- Born: Robin Gordon Stevens 30 January 1960 (age 66) Chorleywood, Hertfordshire, England
- Occupations: Puppeteer, actor, television director, writer
- Years active: 1985–present

= Robin Stevens (puppeteer) =

English puppeteer, actor, director and writer

Robin Gordon Stevens (born 30 January 1960) is an English puppeteer, actor, director, and writer for children's television. His programmes include Pob's Programme, Corners, Teletubbies, Rosie and Jim, Tots TV, Boohbah and Blips.

==Early life==

Stevens was born in Chorleywood, England. He trained at the Cannon Hill Puppet Theater from 1978 to 1982 with John Blundall.

==Career==
Stevens worked for Ragdoll Productions from 1985 to 2005, writing the series Pob's Playtime, Rosie and Jim, and co-writing Tots TV. Later he co-wrote scripts and originated content with Alan Dapre. He also worked for the BBC, puppeteering Jo Corner on Corners.
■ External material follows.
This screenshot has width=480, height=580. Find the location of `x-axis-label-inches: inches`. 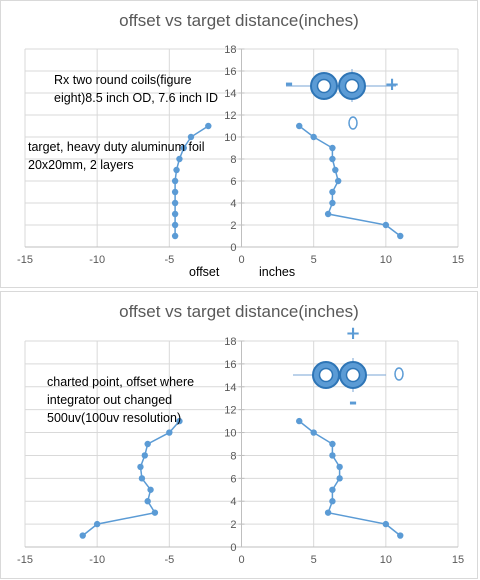

x-axis-label-inches: inches is located at coordinates (278, 272).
He puppeteered Pob in Pob's Programme, Jim and Duck in Rosie and Jim, Tom in Tots TV (he also wrote the scripts with Tiny's puppeteer Andrew Davenport), and The Man in the Magic House in Teletubbies (he voiced the man in all foreign dubs except for the PBS Kids version where US actress Dena Davis redubbed the voice). Stevens also played Grandpappa in Boohbah and Mr. Perfect in Blips.

Stevens won a BAFTA for his episode of Tots TV 'Baking Bread'.

Stevens lives in the US, where he runs a cider business.